Preliminary considerations on the ECOBEST Challenge

The ‘ECOBEST Challenge 2022, electrified by VINFAST’ and supported by Quattroruote, is the first European independent real traffic test of mainstream EVs to reveal the real green credentials. It remains the only such test with a transparent, neutral and balanced approach. The results come from a consistent methodology of testing performed identically on all 14 cars. This methodology is inspired by the practical needs and driving behaviour of most European motorists, coming from the habits in their daily commuting. 

It is not designed pro or con to any models or brands and is neither a typical motoring media comparative test nor a record-breaking range test or – by contrast – a rally speed test to check how agile EVs are. The ECOBEST Challenge states the results and does not comment on the differences between models in the test. The test results are available to European consumers as a basis for their decision-making process.  

The key findings

As a consequence of this unbiased approach, the real range results show – with one exception – that WLTP is a bit more optimistic in comparison to driving in real traffic. The majority of the tested models did not achieve their homologated WLTP figure.
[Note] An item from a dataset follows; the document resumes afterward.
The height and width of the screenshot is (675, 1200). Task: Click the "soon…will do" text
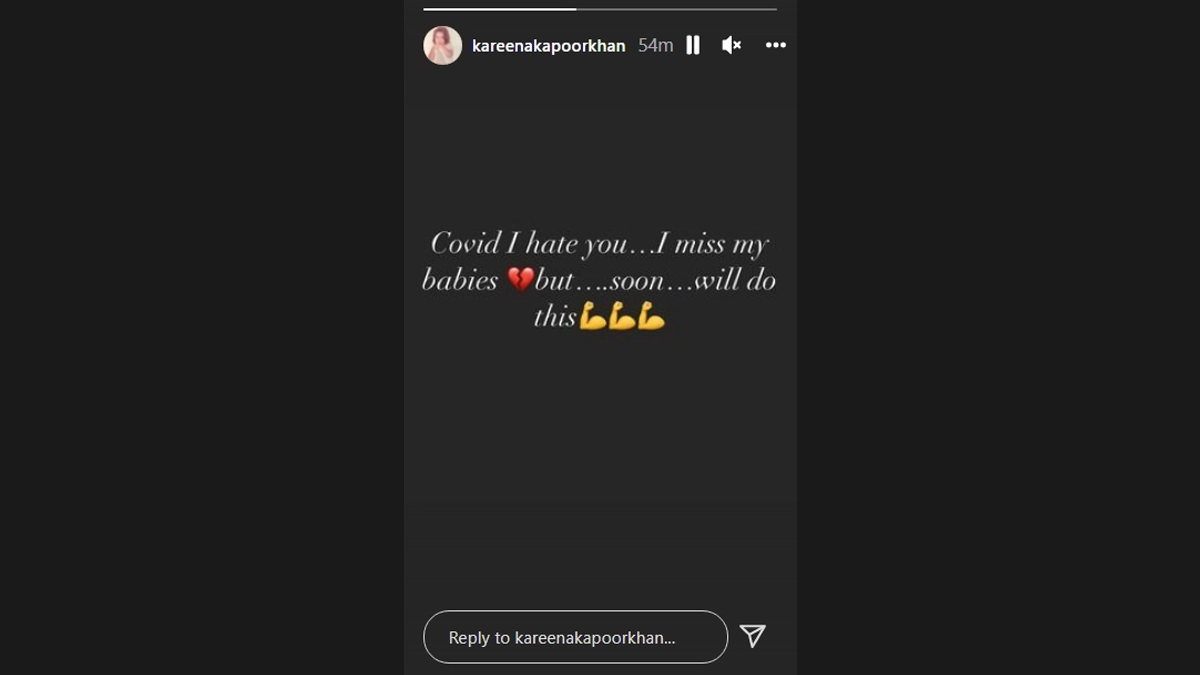pos(693,281)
However, all the cars reached more than 71% of the minimum WLTP reference used in all the indexes. 

Last year AUTOBEST introduced a key index named EcoC 2, representing the quintessential idea of EV energy efficiency. It is simply how many kilometres of actual range one kWh of the battery can offer for a specific model.

“Compared with the previous edition, we discovered a smaller average EcoC 2 index for all the cars tested this year. The most efficient car managed only 6.65 km/ kWh compared with the remarkable last year’s record of more than 8.2 km/ kWh. Based on this evolution, we emphasise the urgent need for all EV producers worldwide to focus on how the energy is spent on the car’s propulsion. In the new era of electromobility, we need to achieve 10 km/ kWh of battery in the next years. It is an imperative mission of the entire industry to make the best use of onboard energy. This year ECOBEST Challenge proved a step back from this mission,” stated Dan Vardie, Founder and Chairman of AUTOBEST and ECOBEST Challenge. The lowest EcoC 2 at the test was only 4.49 km/ kWh, far less than any car tested last year. 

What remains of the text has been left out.